"Words ought to be a little wild, for they are the assault of thoughts on the unthinking" - JMK
- Mark Thoma on the fact that "depression economics" should be a part of regular economics. One of the oddest misconceptions is that traditional Keynesian economics "dominates" economic education. It really doesn't. I got some of it in undergrad, but I didn't get any of it in grad school that I remember (Tom, if you're reading correct me if I'm wrong - Joutz certainly didn't cover any of those chapters in the Romer text). Anyway, needless to say I agree with Thoma.
- Arnold Kling has some critiques of Murray Rothbard and Austrians in general. He starts with an interesting prediction of Rothbard's coming out of the 80s that went horribly wrong. A counter-part for the Austrians is 1921 and 1946, which they regularly use as "disproofs" of Keynesianism. The thing is - no Keynesian that I'm aware of is really all that surprised by either episode (except Samuelson at the time, of course). We have a pretty obvious explanation. What is the explanation for why Rothbard's prediction went so wrong? Is there one, or no? Further down in the post, I think Kling uses "prophetic" a little too liberally.

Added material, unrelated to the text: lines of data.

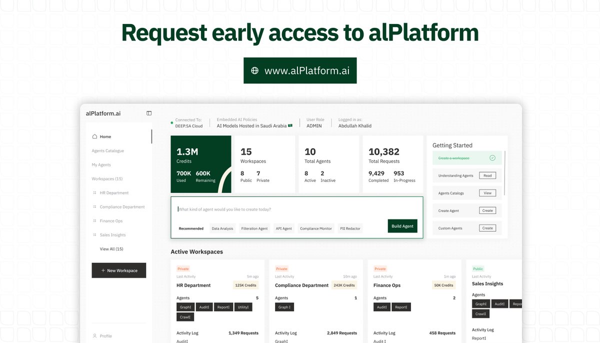Open the Recommended suggestions selector

point(191,228)
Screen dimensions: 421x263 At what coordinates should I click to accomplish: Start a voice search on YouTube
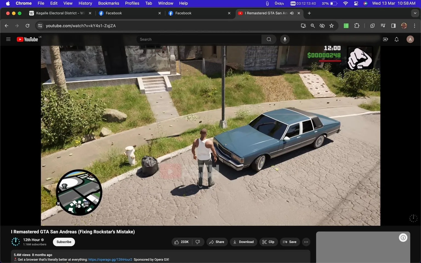pos(285,39)
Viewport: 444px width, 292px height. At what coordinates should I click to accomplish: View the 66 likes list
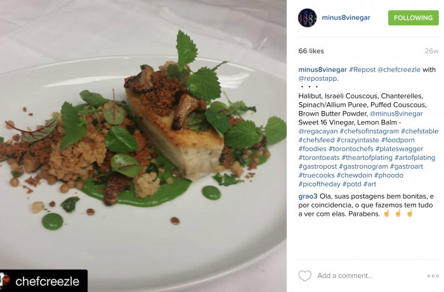(x=311, y=51)
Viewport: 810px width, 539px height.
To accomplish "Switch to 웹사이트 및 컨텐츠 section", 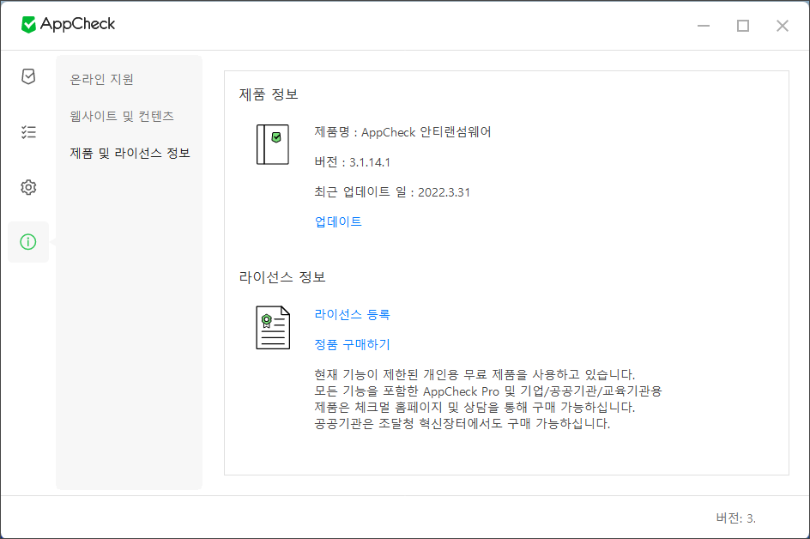I will (x=120, y=115).
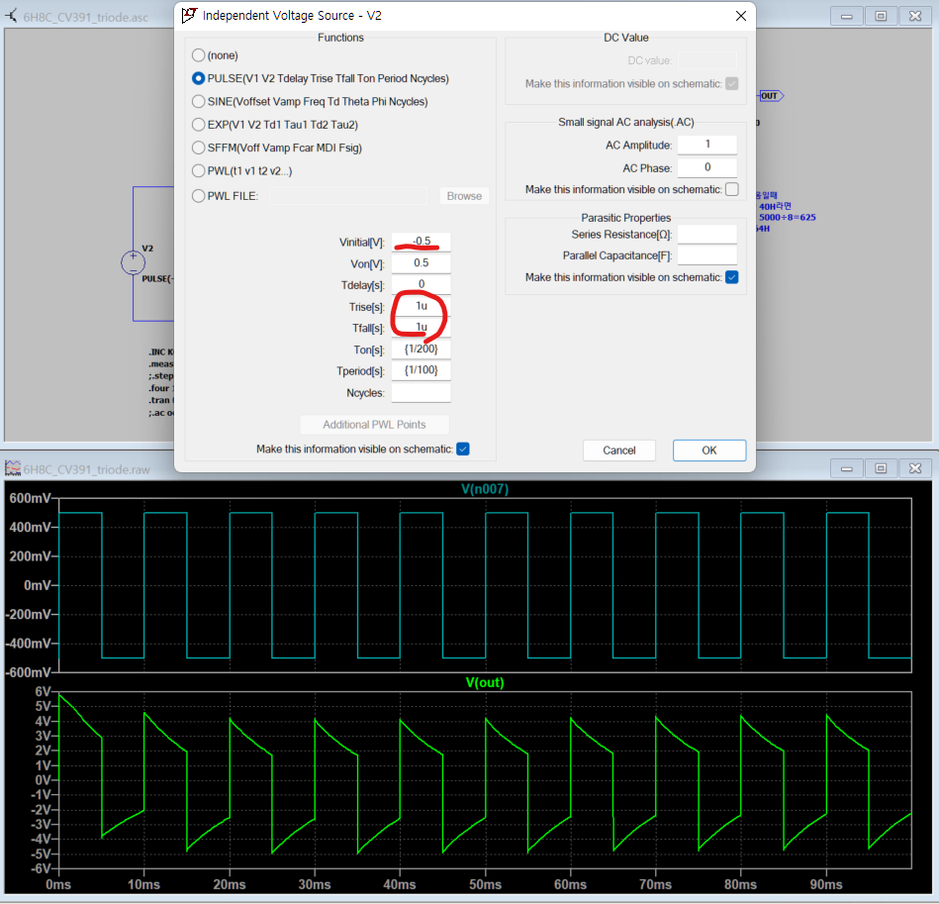Viewport: 939px width, 904px height.
Task: Enable AC analysis info visible checkbox
Action: [731, 189]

- Evan has a good new post on his blog about Stephen Hawking and God.
- Does anyone know of a good online resource for sample GRE math questions? I've got a second test scheduled for October 25th. I had a 750 on the last one, but I got a 780 out of undergrad (scores are expired now, though) so I think I can do better, and I've heard 750 described as "on the edge" of what's considered by schools. Anyway - I got a new book that's more recent and more focused on harder problems than my old one, but I don't think all the practice problems in the new book are going to last me until the 25th! Going for gold on this one.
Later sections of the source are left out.